It's a weird feeling you get when you finish a book. It's hard to describe, but it depends a lot on the type of book.
A few hours ago I just finished the 700 page novel "Echoes of Honor" by David Weber. This book took me literally months to read. I started it back in the school year, brought it along with me to Colorado, where I was about 200 pages into it, and then read about 300-400 pages just the last weekend.
It's tough when a book doesn't grab you. You want to read it, especially cause there is so much else you need to read too, so you just want to get this first book done with. But if the book doesn't grab you, you won't choose to read it over doing pretty much anything else.
But when things get moving past whatever slow dialogue or bad pacing exists (a good example is the Council of Elrond scene in "Fellowship of the Ring"), you get hooked. The small problem I had with "Echoes of Honor" was that they'd focus on the hero, Honor Harrington, for a few chapters, then jump around to another group of people, The Peeps (bad guys), and focus on them, then jump to the other good guys (RMN), and then finally back to Honor. I had a tough time reading through the Peep stuff because I wanted more Honor! And yet when you get hooked, you plow through and realize just how important each part of the book is.
David Weber's Honor Harrington series has been a mainstay for me for a while, although they are getting steadily tougher to read. I discovered the series I believe during the summer before my senior year of high school (first book, "Honor Harrington at Basilisk Station"); some of my classmates might remember me bringing one of the books on senior trip. I remember getting some weird looks from people because I was reading a book with a woman on the cover who was holding a pistol.

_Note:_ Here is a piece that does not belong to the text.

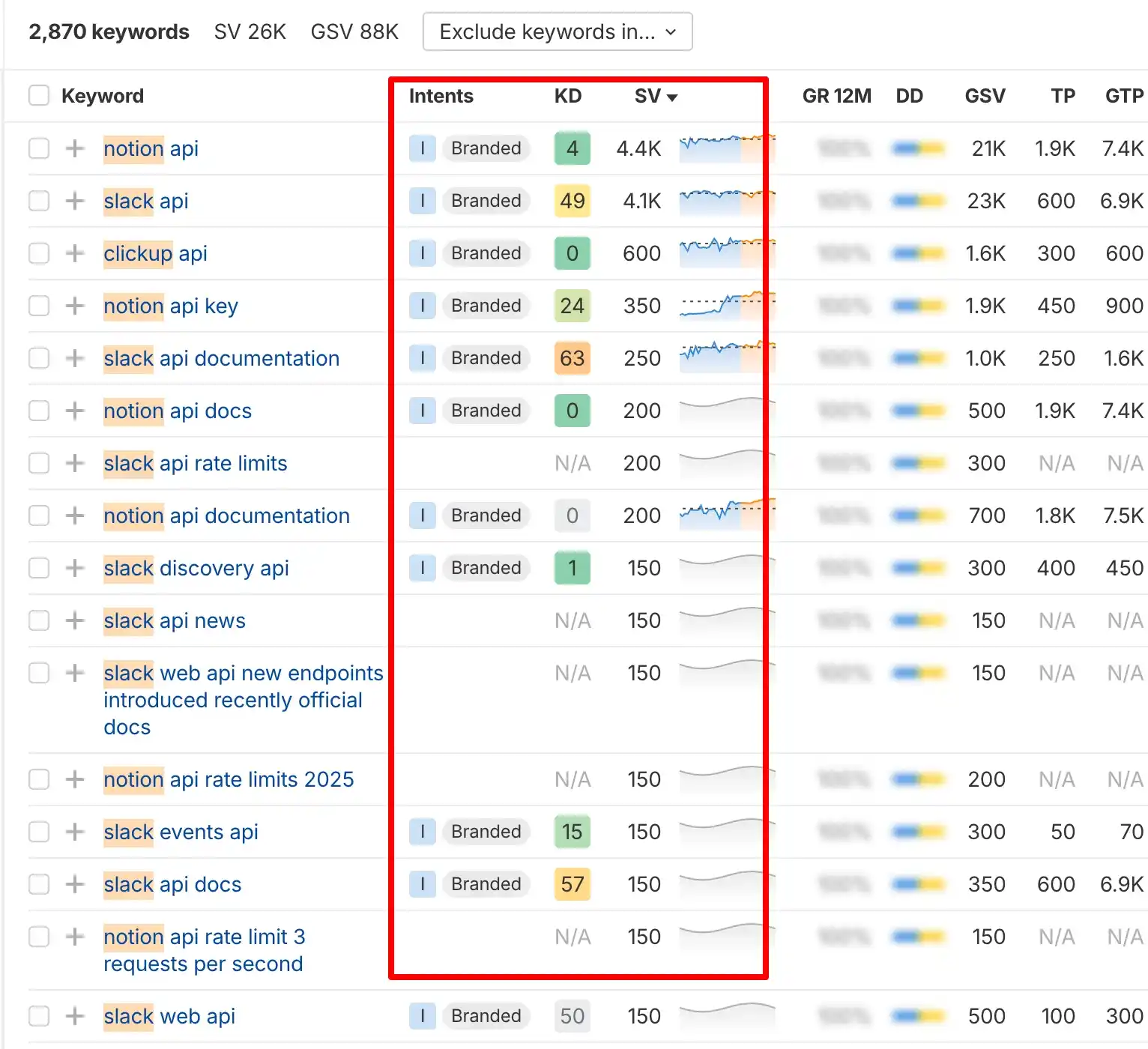This screenshot has height=1049, width=1148.
Task: Select the slack api rate limits checkbox
Action: pos(39,463)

Essentially, the series is Tom Clancy in outer space. Basically, it follows the military career of the young woman Honor Harrington, dealing with her trials and tests as well as ongoing political issues and war between the Manticoran Star nation and the People's Republic (bad guys). And this is no heroine who escapes unscathed at the end of the book! So far in the series, she's been nearly raped (although chronologically, it took place before the first book), had her boyfriend/fiance brutally murdered, has been shot multiple times, got her arm blown off, lost half of her face when she got shot at close range, been the pawn of a politican and set up for a fall, and most recently been captured and beaten by her enemies and sent to the worse prison camp in the universe.
It's nice to have a hero who gets abused as well as gives abuse. Makes it more realistic.

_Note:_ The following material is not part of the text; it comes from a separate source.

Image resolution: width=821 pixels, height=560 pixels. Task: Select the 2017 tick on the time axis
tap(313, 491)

I've finished seven books in the series (out of I believe 10 published so far), and while I need to take a break before reading another book that is just so long, the way the "Echoes of Honor" ended, I need to read at least the first few chapters of the next book, "Ashes of Victory." But no more! I need a break from long war novels.
Last week in one sitting I read through "Blue Like Jazz." I found it amusing that it had been waiting for me in my room when I got back from Colorado, because a number of people had been reading and commenting on it. It's a great book I discovered. Lots of little bits of wisdom (and fluff) for a Christian.
I'm in a little bit of debate as to what book I should read through next. Before the last Star Wars movie came out, I was trying to read all the books that bridged the gap, The Clone Wars, between Episodes 2 and 3. Well, school got in the way. I have the next book I need to read, but it doesn't even deal directly with Anakin or Obi-Wan or anyone else of any importance. I know I need to read it, but part of me doesn't want to.
There are a few other Star Wars novels I've been putting off reading. I could always pick up one of those, especially if it's a single book and not part of a series or trilogy. Or I could read something that's not sci-fi at all. Maybe another Anne Rice novel or an Enders novel; could also read the next Anita Blake book. I have options.
Reading is good and helps me, but it's hard to focus solely on reading when video games, dvds, tv, movies, and literally any other form of entertainment calls to you also. Discipline I guess.
And on a side note- until I read it in The Message, I had no clue what the book of Acts was really about, besides that it was boring and full of history. Thank God for Eugene Petterson and The Message; without it, most of the Bible would still remain boring dry literature to me. Now, I actually a clue what the early church and Paul went through.
Yet am I really reading the Bible, or is it just Peterson's understanding of the Bible?